As one of the Four Tops said, “Back in the ‘60s, when we weren’t allowed to go certain places, our music crept into people’s homes… into their living rooms, their kitchens, their cars.”

Motown helped people look at one another a little differently, because something changed when little girls across the country saw Diana Ross, who grew up in a Detroit housing project, on the Ed Sullivan Show.

Something happened when teenagers turned up the volume on a Temptations song, no matter where they lived, in Birmingham or Boston, Mississippi or Michigan.

How apt we celebrate with Motown music, once called “The sound of Young America.”  Celebrate with joy and pride and humility America’s improbable experiment in democracy and undimmed promise of a better future for all.

Dr. Martin Luther King said in 1965, “The American dream reminds us – and we should think about it anew on this Independence Day – every man is heir of the legacy of dignity and worth.”

The story of America is our striving, imperfect and ongoing, to live up to our founding ideals, to understand our country’s meaning, its promise and possibilities.  A struggle Dr.
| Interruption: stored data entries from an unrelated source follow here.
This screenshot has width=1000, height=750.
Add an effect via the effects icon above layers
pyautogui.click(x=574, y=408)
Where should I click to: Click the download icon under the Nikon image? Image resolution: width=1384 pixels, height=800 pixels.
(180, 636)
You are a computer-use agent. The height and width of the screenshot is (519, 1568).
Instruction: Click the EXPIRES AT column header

King and so many others gave their lives for, to live up to words that made the United States a beacon,inspiring people with ideals that stilllight the world:  “We hold these truths to be self-evident, that all men are created equal, that they are endowed by their Creator with certain inalienable rights; that among these are life, liberty, and the pursuit of happiness.”

It is the singular honor of my life to be the United States Ambassador to Bangladesh.  How lucky I am.  Everywhere I travel, I meet courtesy and graciousness I think unique to this special country.  How fortunate to be your privileged guest.  Thank you for being ours this evening.

And let’s have some fun this evening.  This is a birthday party, after all.  We’re healthy, free, and the world is before us.

On behalf of the United States of America, I salute the Honorable Prime MinisterSheik Hasina and the people of the great nation of Bangladesh.